Collected data:
_ _ _ _ _

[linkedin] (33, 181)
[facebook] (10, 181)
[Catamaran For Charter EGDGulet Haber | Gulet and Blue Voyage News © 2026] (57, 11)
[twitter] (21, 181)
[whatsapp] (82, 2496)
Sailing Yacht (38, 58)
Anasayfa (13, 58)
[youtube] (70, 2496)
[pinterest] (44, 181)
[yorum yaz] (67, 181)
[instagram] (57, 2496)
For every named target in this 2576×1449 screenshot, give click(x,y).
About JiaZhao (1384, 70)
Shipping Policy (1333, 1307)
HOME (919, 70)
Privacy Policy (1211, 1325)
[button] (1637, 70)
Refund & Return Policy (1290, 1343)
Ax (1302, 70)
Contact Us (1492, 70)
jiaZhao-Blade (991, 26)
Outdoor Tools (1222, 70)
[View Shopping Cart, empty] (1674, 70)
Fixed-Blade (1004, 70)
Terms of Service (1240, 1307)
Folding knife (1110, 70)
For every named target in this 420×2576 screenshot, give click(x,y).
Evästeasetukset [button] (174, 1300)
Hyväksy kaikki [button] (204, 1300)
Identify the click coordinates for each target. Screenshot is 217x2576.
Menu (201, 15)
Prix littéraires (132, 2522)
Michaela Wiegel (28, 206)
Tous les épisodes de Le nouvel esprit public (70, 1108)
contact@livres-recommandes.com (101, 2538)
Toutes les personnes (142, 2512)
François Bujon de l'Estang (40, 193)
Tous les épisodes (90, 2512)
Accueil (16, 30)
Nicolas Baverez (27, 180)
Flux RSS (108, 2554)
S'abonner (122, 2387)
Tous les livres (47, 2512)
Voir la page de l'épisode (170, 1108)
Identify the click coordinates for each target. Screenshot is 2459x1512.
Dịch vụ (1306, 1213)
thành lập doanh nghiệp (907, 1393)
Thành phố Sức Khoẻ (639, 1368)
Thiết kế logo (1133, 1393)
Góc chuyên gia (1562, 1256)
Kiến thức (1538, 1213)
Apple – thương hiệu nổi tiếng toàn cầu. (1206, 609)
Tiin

_ _ _ _ _

• Task: For the entries above, transcribe precisely the lines from the one with "Prix littéraires (132, 2522)" through the end, including both.

• Solution below:
Prix littéraires (132, 2522)
Michaela Wiegel (28, 206)
Tous les épisodes de Le nouvel esprit public (70, 1108)
contact@livres-recommandes.com (101, 2538)
Toutes les personnes (142, 2512)
François Bujon de l'Estang (40, 193)
Tous les épisodes (90, 2512)
Accueil (16, 30)
Nicolas Baverez (27, 180)
Flux RSS (108, 2554)
S'abonner (122, 2387)
Tous les livres (47, 2512)
Voir la page de l'épisode (170, 1108)
Identify the click coordinates for each target. Screenshot is 2459x1512.
Dịch vụ (1306, 1213)
thành lập doanh nghiệp (907, 1393)
Thành phố Sức Khoẻ (639, 1368)
Thiết kế logo (1133, 1393)
Góc chuyên gia (1562, 1256)
Kiến thức (1538, 1213)
Apple – thương hiệu nổi tiếng toàn cầu. (1206, 609)
Tiin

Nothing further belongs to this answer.